Government announces plans to increase funding for cancer treatment research and development.
During President Barack Obama’s final State of the Union Address, he asked Vice President Joe Biden to take charge in finding a cure for cancer.
"Last month, [Biden] worked with this Congress to give scientists at the National Institutes of Health the strongest resources they’ve had in over a decade," Obama said in his address on Tuesday. "Tonight, I’m announcing a new national effort to get it done. And because he’s gone to the mat for all of us, on so many issues over the past 40 years, I’m putting Joe in charge of mission control.”
Biden previously announced his decision not to run for president in the 2016 election nearly 6 months after he lost his son, Delaware’s former attorney general, to brain cancer. Biden stressed that for the final 15 months he was in office, he would be fighting to increase funding for cancer research and development, as stated in USA Today.
“It’s personal for me,” wrote Biden in a post on Medium following Obamas announcement. “But it’s also personal for nearly every American, and millions of people around the world. We all know someone who has had cancer, or is fighting to beat it. They’re our family, friends, and co-workers.”
Biden continued saying that he had met with nearly 200 of the world’s top cancer physicians, researchers, and philanthropists over the past several months.
“Today, cancer is the leading cause of death worldwide,” Biden wrote. “And that’s only expected to increase in the coming decades — unless we make more progress today. From my own personal experience, I’ve learned that research and therapies are on the cusp of incredible breakthroughs. Just in the past 4 years, we’ve seen amazing advancements. And this is an inflection point.”
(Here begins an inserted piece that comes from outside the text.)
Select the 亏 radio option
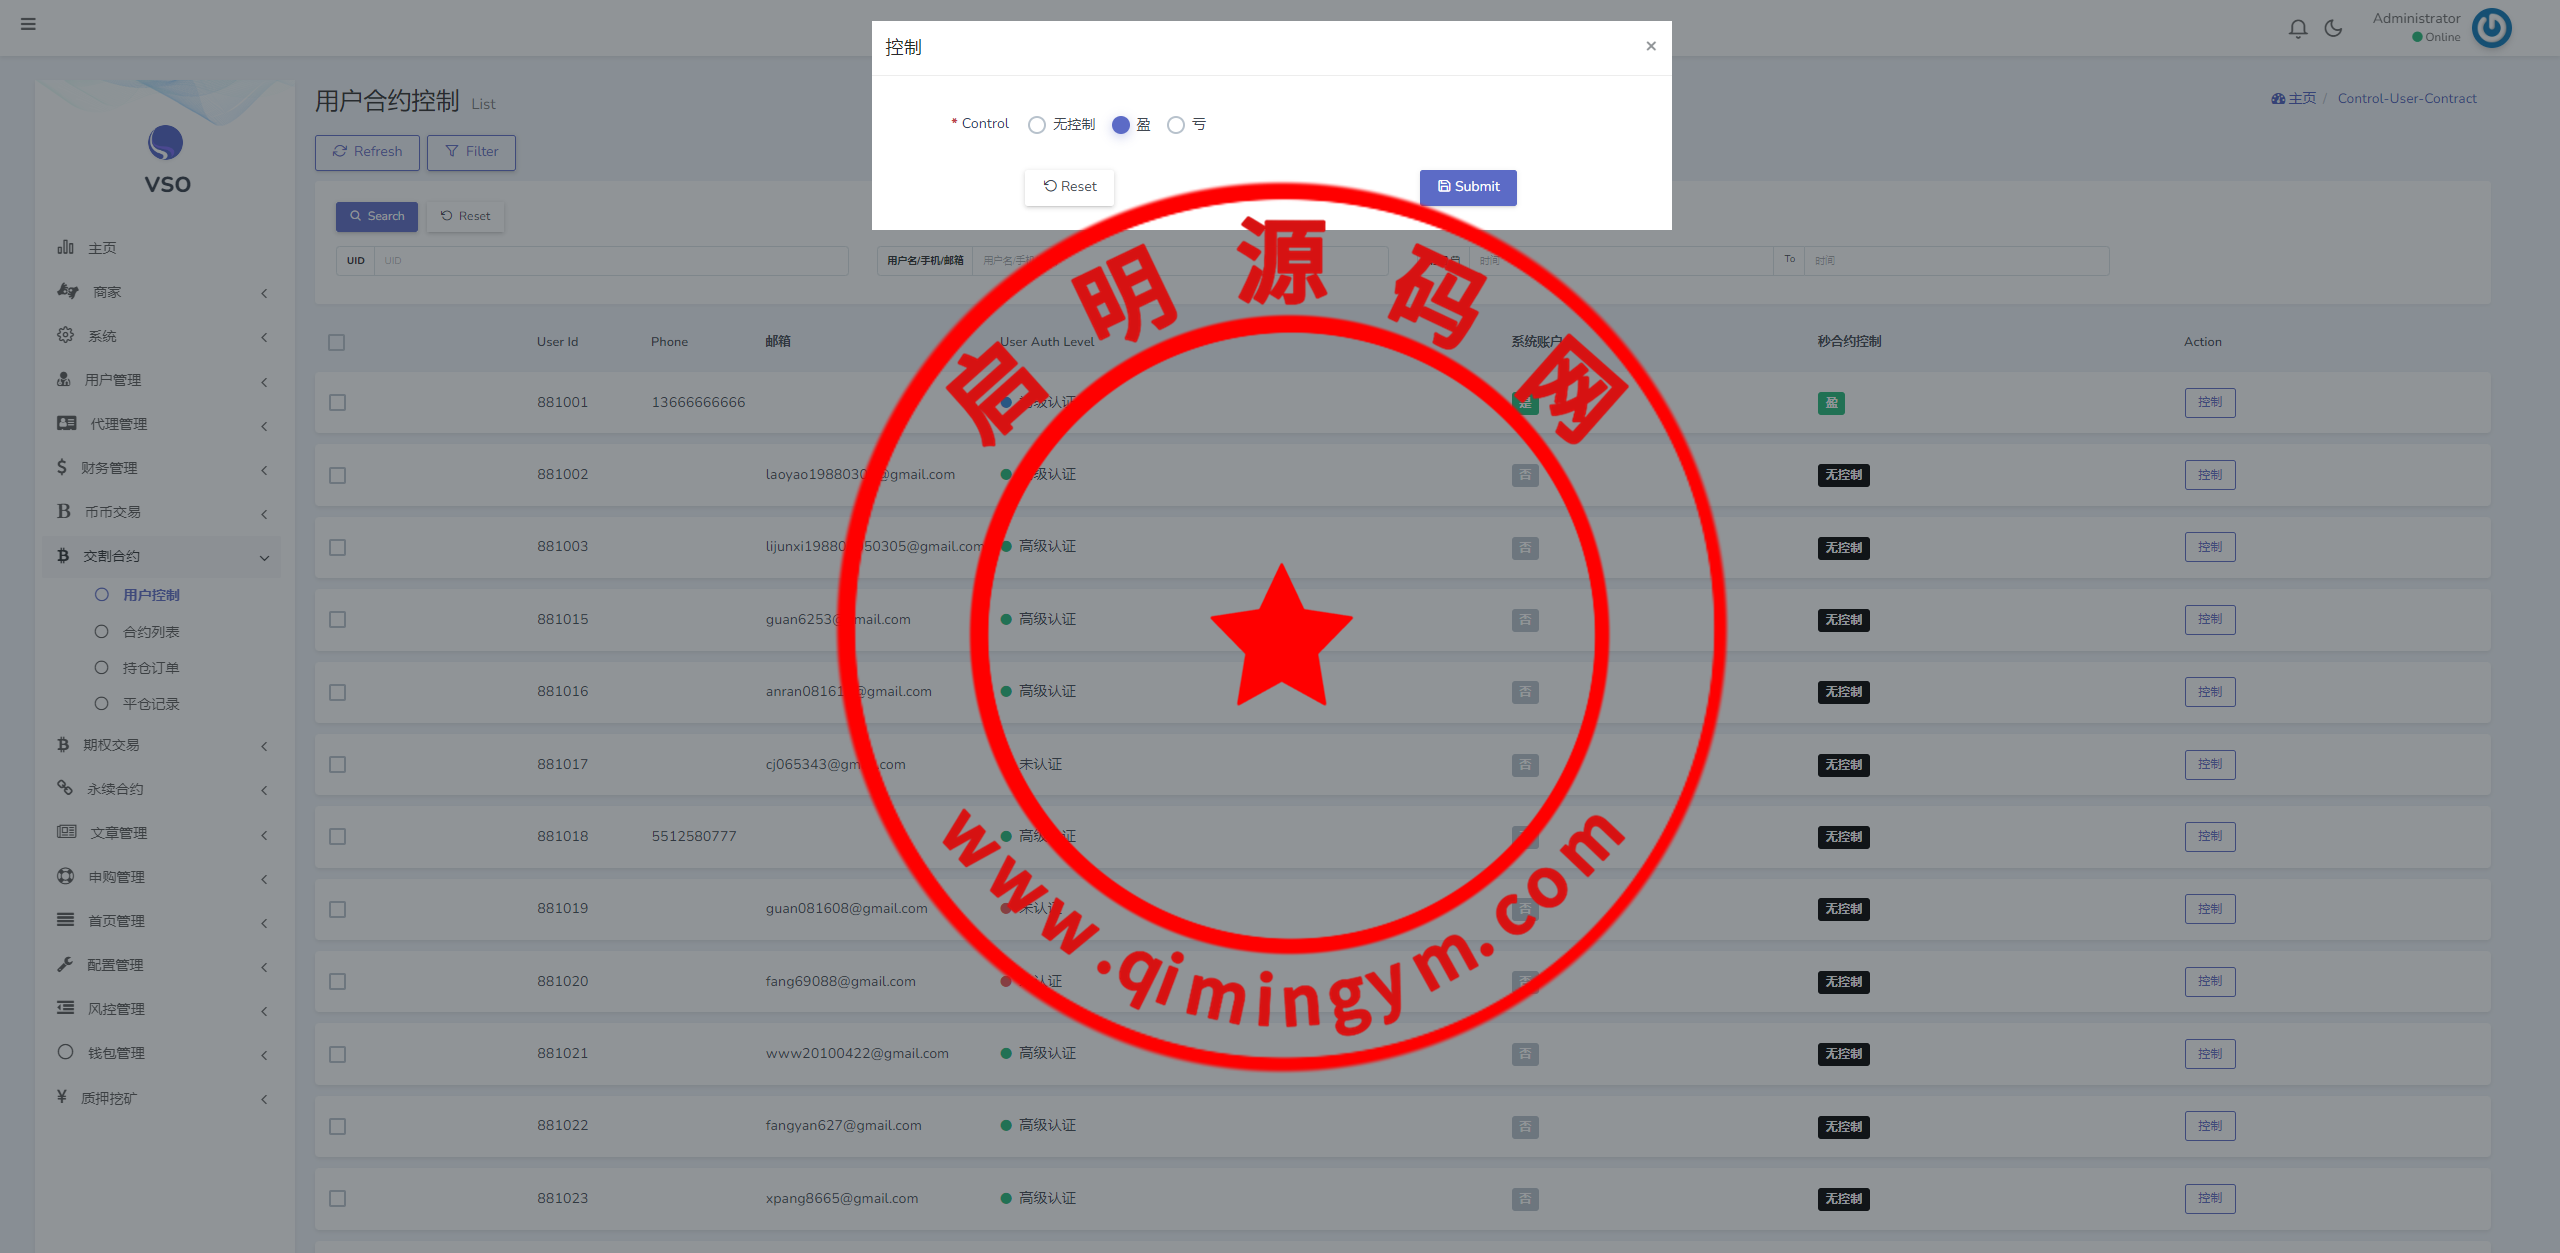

Biden states that currently there are only 5% of cancer patients in the United States, who end up being placed in a clinical trial.
Although, advancements in research and care could be revolutionary, the innovations in data and technology offer promising advances in research and improvement of care, Biden stated on Medium.
Biden stated that he plans to increase resources both public and private to fight cancer, as well as break down silos and bring all cancer fighters together, in order to share information and end cancer once and for all.
In order to do this, he wrote that he will lead a combined effort by governments, private industries, researchers, physicians, patients, and philanthropic groups to increase information access in the community, target investments, and coordinate across silos.
Cancer centers will be encouraged to reach levels of cooperation that has never been done before, in order to learn more about cancer. Technology and data innovators will help revolutionize research data, so that it can be shared and used to achieve new breakthroughs.
Biden said the government would seek to help the oncology community improve all forms of communication with physicians around the world and throughout the United States. Finally, the plan involves letting patients be heard, so that families are treated as partners in care and can gain access to data and contribute to research.
Biden wrote that he will be meeting with researchers and physicians at the Abramson Cancer Center at the University of Pennsylvania Perelman School Of Medicine on January 15, 2016. This will be followed by a World Economic Forum in Switzerland next week, to meet with international experts and discuss the current state of research and treatment options.
Later this month, Biden will set up meetings with cabinet secretaries and relevant agencies to discuss different options for improving federal investment and the support of cancer research.
“The goal of this initiative — this “Moonshot” — is to seize this moment,” Biden wrote. “To accelerate our efforts to progress towards a cure, and to unleash new discoveries and breakthroughs for other deadly diseases.”